おしゃべりすることなく静かに食事に向き合うことで、五感のすべてが「味わい」をキャッチするのかもしれません。手間をおしまず丁寧につくられたその心のぬくもりまでもが、料理とともに伝わってきます。
「すこしゴマがこげちゃったんです」とほほ笑む慎ましやかな奥様。ほんとうに美味しゅうございました─。
坐禅とお寺がもたらすやすらぎ
「毎日ザワザワした生活なので、この時間が大切」と、川島俊雄さん。「こんな贅沢な時間とご縁をいただけてうれしい」とほほ笑み顔です。
岡部さんは、はじめは「自らを極めるために坐る」と考えていたのだとか。しかし、いざ坐ってみるといろんなことが頭に浮かび、「坐ることの難しさと、常に考え事ばかりしている自分に気がつけた」といいます。
竹田佳正さんは「坐禅会をとおして、四季の移ろいを感じる。仕事ばかりではシンドイが、坐ることでリフレッシュになる」と、静かに坐ることで新鮮な気持ちが生まれるそうです。
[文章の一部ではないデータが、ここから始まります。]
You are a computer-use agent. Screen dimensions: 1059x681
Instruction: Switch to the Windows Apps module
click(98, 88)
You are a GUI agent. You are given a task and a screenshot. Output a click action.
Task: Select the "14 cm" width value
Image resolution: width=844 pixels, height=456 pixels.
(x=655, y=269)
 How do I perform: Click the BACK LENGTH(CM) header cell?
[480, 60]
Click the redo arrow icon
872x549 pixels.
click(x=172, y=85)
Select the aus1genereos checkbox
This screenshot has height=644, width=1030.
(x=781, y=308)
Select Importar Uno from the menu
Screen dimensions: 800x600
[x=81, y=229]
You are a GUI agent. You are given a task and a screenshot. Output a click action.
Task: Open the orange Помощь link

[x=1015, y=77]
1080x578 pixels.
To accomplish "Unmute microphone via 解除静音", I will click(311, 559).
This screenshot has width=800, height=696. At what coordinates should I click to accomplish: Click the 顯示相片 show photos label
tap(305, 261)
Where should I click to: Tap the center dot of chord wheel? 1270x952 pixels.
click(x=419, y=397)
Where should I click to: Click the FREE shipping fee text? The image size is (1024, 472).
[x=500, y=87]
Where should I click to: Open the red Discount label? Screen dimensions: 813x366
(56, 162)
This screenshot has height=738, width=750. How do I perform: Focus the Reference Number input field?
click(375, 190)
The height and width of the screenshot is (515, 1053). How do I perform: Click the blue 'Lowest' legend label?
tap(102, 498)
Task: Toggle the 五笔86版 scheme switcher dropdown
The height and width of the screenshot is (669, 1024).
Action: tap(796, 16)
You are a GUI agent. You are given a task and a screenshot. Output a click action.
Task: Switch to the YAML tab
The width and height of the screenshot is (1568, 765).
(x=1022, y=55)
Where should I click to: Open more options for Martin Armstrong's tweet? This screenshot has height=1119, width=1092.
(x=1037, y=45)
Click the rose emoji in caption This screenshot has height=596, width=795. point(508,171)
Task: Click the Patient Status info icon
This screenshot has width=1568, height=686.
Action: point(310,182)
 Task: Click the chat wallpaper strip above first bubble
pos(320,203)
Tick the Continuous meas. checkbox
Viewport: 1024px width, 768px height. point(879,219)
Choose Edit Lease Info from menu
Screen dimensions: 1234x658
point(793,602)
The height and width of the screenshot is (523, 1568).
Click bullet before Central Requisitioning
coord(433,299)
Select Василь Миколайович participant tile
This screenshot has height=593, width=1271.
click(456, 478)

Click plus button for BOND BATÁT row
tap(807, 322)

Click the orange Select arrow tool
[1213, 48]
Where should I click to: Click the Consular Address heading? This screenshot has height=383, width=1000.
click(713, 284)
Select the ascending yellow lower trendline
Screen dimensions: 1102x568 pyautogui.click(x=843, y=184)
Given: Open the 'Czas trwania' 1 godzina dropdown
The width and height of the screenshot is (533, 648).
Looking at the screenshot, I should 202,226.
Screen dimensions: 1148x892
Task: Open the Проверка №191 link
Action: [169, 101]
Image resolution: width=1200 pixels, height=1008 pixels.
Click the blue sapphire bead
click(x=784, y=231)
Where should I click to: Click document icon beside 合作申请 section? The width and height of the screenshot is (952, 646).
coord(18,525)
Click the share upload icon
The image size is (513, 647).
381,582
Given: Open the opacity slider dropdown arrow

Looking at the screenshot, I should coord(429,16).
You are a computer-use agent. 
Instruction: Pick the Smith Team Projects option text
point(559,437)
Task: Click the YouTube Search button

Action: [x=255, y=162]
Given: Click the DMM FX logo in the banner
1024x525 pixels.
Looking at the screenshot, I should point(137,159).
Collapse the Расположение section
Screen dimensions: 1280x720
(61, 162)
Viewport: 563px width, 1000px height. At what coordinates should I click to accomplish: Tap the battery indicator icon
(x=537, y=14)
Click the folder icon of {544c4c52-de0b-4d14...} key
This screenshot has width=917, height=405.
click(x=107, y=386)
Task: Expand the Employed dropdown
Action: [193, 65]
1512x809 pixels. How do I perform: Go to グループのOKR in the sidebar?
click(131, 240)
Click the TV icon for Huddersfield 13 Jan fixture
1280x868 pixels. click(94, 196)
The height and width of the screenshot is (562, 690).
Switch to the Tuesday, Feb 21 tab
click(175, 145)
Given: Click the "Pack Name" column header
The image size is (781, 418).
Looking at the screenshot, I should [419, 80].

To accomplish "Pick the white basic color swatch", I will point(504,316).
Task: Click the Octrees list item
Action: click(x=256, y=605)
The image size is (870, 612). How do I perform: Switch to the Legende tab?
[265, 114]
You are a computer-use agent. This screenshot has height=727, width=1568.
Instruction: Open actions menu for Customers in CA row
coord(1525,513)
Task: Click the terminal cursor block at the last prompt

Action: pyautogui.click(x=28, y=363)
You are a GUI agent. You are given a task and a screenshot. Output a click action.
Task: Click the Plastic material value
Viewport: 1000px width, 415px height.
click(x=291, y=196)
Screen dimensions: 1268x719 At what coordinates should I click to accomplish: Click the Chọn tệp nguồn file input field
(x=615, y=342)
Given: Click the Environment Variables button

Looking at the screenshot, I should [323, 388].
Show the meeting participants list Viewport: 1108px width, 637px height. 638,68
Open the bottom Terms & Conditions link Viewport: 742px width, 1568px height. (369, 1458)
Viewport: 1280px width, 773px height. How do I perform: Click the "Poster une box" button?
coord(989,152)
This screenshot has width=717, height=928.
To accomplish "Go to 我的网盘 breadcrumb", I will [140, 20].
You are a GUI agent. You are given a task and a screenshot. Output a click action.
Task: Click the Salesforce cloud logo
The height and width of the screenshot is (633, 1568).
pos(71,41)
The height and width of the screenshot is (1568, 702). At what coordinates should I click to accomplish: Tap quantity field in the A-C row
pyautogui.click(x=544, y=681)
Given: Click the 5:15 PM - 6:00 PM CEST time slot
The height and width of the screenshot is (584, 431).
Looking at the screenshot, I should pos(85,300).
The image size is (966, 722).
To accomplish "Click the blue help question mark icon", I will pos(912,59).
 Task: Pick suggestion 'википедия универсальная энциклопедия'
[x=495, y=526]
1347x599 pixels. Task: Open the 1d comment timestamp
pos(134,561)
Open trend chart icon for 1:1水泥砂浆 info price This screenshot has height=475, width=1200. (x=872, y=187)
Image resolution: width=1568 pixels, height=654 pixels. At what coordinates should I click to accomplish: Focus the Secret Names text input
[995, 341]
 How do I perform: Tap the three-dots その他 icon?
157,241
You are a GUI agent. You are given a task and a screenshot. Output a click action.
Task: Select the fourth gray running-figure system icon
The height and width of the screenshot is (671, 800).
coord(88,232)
「最初はなかなか集中できなくて」と話す岡野久美子さんは、安田老師に「時には鳥の声も耳に入るでしょう。それでいいんですよ」と言われて肩の力が抜けたといいます。「今は、坐っている時間がとても心地よい」とのこと。
「厳しすぎず、ほどよい緊張感が大切。気軽に来てもらえるお寺でないと」と話す安田老師。
無住だった地福寺に来て30年。地道にまじめに続けられてきた、その言葉の重みを感じます。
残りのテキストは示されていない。